* **WHAT YOU NEED TO DO**: Could you copy out all the lines in the material below where the word "sidebar" occurs?

* **SUPPLIED MATERIAL**:
---

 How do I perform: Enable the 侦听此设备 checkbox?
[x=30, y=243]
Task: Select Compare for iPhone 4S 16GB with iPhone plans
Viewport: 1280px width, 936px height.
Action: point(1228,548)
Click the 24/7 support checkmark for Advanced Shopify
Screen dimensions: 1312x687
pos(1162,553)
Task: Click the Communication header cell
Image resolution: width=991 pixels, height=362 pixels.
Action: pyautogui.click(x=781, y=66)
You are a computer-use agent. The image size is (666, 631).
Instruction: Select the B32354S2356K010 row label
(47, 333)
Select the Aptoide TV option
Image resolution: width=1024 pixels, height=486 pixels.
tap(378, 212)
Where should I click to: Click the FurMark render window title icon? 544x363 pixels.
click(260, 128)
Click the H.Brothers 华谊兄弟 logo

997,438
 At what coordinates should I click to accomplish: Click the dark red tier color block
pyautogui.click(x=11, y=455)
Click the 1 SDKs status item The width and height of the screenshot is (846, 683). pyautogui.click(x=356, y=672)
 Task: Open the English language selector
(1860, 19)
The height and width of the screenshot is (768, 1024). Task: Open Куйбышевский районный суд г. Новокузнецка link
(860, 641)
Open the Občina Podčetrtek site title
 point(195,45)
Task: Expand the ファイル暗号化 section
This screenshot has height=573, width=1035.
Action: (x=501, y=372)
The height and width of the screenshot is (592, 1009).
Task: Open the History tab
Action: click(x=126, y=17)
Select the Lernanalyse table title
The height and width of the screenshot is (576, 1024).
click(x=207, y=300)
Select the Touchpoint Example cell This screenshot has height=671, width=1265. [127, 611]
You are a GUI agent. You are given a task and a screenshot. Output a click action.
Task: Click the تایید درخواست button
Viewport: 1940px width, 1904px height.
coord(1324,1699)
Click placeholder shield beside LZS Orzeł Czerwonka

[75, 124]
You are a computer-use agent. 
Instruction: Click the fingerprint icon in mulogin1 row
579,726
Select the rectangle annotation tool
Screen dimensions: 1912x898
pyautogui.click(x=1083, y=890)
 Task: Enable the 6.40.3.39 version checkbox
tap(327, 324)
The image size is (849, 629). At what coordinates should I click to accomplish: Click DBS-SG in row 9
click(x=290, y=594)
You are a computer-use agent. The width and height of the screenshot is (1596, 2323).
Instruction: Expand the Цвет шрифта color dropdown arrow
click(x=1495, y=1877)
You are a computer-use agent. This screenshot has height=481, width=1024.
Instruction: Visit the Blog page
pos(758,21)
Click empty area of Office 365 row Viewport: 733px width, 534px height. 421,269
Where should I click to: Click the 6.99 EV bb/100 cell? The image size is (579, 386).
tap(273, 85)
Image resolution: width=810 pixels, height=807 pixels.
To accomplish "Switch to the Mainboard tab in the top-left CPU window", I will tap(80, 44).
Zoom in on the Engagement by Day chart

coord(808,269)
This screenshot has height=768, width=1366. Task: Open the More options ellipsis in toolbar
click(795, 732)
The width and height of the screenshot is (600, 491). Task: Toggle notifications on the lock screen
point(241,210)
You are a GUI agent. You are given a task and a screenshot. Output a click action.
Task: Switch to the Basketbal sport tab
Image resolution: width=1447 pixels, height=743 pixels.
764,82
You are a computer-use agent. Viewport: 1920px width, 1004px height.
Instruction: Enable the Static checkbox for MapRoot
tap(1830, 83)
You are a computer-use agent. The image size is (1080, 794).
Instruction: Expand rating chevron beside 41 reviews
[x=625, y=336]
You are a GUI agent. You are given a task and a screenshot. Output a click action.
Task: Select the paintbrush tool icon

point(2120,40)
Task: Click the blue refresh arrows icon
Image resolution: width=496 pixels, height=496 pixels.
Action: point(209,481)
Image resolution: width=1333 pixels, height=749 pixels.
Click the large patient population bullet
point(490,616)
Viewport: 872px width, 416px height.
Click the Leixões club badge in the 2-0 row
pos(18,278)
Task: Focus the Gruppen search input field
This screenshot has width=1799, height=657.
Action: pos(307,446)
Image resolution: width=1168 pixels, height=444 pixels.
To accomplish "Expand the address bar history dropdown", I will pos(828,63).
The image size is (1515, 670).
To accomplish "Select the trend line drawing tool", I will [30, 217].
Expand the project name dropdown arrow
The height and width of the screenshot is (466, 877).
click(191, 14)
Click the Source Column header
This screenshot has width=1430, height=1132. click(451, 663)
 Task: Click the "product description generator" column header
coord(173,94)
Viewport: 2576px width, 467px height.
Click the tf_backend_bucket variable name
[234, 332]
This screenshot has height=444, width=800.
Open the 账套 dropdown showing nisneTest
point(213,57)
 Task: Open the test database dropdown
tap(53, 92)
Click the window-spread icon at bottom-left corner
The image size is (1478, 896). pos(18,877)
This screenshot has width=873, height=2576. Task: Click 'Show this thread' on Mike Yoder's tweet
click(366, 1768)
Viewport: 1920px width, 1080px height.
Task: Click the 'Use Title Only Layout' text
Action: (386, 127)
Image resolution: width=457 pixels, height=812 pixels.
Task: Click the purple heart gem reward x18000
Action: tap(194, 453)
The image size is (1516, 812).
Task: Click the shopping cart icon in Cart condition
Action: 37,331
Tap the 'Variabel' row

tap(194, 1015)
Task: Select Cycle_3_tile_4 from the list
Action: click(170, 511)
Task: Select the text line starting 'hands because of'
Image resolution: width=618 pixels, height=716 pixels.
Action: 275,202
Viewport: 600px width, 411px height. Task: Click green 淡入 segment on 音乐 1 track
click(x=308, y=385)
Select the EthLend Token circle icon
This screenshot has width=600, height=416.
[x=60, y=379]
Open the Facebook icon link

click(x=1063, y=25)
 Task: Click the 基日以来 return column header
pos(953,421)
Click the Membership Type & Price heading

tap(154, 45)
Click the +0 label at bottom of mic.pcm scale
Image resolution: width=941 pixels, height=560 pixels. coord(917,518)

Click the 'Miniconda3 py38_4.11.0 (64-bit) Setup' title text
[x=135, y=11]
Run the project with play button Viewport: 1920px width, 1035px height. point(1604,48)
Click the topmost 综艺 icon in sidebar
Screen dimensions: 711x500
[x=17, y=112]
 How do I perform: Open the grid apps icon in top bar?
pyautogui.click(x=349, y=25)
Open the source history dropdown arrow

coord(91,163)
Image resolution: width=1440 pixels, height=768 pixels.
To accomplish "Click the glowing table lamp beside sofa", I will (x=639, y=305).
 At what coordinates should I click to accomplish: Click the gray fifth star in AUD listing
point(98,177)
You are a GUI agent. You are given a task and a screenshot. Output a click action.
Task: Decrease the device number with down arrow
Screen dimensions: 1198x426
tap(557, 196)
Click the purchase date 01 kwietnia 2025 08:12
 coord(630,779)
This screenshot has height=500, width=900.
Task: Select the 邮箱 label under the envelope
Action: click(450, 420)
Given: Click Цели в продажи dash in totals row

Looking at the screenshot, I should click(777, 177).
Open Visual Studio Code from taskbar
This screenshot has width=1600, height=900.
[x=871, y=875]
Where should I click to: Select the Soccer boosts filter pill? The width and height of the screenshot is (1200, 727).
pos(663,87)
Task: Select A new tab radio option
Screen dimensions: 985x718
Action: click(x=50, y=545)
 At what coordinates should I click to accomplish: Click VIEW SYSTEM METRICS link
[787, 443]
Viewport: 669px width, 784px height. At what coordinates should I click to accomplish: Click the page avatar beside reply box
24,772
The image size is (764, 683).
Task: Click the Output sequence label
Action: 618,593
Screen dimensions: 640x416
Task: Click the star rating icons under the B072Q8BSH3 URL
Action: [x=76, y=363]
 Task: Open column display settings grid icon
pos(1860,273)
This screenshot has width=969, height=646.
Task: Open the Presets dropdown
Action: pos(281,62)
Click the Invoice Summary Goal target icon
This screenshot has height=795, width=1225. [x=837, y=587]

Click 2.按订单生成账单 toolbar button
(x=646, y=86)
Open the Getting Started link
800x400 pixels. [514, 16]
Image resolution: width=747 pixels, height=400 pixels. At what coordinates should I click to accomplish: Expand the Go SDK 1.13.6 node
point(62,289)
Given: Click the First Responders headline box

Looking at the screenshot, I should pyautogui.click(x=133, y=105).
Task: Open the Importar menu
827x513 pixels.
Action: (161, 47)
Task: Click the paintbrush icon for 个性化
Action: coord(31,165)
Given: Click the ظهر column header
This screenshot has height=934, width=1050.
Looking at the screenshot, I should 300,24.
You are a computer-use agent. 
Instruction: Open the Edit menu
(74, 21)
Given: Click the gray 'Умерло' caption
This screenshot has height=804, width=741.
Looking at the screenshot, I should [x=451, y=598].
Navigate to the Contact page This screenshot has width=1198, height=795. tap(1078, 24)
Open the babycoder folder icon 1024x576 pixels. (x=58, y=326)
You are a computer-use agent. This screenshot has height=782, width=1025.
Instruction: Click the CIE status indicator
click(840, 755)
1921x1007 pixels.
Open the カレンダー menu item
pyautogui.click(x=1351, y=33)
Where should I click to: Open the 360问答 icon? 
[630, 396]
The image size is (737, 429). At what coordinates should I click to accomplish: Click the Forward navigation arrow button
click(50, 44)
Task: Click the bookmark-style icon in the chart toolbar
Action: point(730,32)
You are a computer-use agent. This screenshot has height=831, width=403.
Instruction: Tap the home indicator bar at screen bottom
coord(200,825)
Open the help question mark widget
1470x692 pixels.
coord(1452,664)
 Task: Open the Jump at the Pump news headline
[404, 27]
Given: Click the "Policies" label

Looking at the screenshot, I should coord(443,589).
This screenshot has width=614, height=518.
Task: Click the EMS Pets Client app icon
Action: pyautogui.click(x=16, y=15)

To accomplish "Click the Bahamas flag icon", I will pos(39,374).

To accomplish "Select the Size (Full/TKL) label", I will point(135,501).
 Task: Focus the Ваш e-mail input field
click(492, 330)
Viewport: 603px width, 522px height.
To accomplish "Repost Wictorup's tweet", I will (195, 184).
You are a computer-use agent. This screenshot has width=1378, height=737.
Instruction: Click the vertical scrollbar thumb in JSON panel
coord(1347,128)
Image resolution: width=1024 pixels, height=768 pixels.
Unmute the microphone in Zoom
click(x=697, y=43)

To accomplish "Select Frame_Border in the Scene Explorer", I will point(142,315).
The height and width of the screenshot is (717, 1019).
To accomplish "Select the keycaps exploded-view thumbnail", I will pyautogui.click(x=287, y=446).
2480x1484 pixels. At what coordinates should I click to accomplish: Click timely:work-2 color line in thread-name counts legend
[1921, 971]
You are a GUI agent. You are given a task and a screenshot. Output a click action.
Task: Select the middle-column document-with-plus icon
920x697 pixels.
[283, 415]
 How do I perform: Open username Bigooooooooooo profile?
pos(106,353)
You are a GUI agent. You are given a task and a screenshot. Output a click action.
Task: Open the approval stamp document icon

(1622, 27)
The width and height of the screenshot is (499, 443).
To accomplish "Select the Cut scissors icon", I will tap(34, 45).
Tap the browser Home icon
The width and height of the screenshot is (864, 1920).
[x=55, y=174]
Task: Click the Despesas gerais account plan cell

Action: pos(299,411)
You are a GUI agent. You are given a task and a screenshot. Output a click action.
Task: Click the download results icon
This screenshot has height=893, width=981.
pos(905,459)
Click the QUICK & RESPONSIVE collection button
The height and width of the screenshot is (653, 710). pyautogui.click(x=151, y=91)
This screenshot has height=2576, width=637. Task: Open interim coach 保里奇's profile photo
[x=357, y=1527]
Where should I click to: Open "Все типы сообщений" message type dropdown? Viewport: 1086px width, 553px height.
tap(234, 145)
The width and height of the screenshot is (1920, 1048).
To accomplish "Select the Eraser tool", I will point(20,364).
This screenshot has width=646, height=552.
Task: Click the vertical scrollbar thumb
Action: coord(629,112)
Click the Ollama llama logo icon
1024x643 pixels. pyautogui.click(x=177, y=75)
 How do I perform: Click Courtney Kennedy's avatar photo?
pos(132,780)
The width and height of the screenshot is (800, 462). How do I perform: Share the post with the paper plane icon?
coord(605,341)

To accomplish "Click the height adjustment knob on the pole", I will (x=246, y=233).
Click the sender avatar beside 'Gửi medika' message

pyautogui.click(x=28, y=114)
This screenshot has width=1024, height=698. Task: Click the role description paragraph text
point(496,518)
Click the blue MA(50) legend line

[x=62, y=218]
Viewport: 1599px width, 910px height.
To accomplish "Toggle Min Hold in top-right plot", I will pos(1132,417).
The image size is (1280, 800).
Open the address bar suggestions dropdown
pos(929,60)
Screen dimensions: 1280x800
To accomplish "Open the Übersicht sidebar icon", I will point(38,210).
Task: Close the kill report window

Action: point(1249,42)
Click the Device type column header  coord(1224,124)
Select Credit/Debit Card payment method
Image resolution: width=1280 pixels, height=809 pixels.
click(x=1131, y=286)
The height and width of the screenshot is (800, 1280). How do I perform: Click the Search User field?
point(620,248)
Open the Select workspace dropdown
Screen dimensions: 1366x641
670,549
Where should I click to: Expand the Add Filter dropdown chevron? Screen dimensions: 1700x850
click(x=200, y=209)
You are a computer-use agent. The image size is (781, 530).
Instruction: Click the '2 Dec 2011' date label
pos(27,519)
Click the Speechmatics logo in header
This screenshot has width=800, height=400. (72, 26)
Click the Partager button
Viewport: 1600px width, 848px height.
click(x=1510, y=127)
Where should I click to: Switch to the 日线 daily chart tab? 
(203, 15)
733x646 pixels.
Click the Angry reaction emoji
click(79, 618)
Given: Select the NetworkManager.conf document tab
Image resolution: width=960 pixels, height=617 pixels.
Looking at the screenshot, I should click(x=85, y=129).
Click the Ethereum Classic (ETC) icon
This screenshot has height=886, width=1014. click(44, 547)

---

* **RESULT OF THIS EXERCISE**:
Click the topmost 综艺 icon in sidebar
To accomplish "Open the Übersicht sidebar icon", I will point(38,210).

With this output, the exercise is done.